Federal Reserve Chairman Jerome Powell is scheduled to speak Friday on the topic of “Monetary Policy in a Changing Economy” during an annual gathering of central bankers in Jackson Hole, Wyoming. The Fed staff paper addresses the question at the heart of the matter: what should policy makers do with interest rates if they are uncertain about the true level of the so-called natural rate of unemployment, which may change over time as the economy changes?
The natural rate concept — the theoretical amount of unemployment which would keep inflation stable — is central to the Fed’s strategy of keeping price pressures in check. According to projections published in June, the median estimate of Fed officials for the natural rate is 4.5 percent. Actual U.S. unemployment fell to 3.9 percent in July.

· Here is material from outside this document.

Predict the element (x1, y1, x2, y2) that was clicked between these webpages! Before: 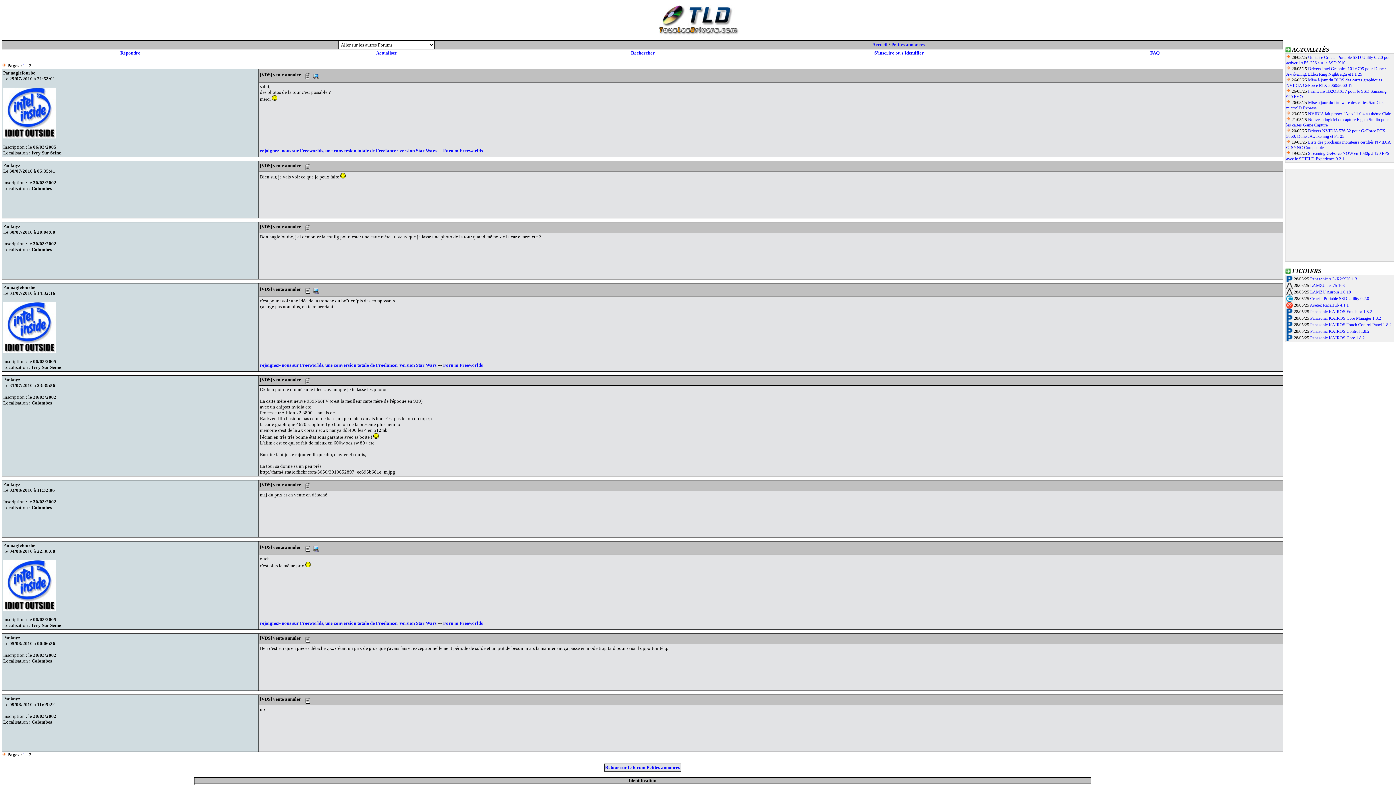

Arguably, Fed officials have in recent years given more consideration to unexpectedly low inflation than low unemployment when setting interest rates, given their estimates of the natural rate of unemployment. Only recently has inflation risen back to levels near the U.S. central bank’s 2 percent target.
The Fed economists cited a 2007 paper co-authored by now-New York Fed President John Williams as an example of an “influential” body of research which “recommends that monetary policy reduce the responsiveness of the policy rate to measures of slack, and instead focus more on movements in inflation.”
“Uncertainties about natural rate of unemployment have led many researchers to conclude that policy makers would be well advised to ignore potentially mismeasured labor market slack,” they wrote. “Because monetary policy acts with a lag, waiting for inflation to materialize before reacting is undesirable.”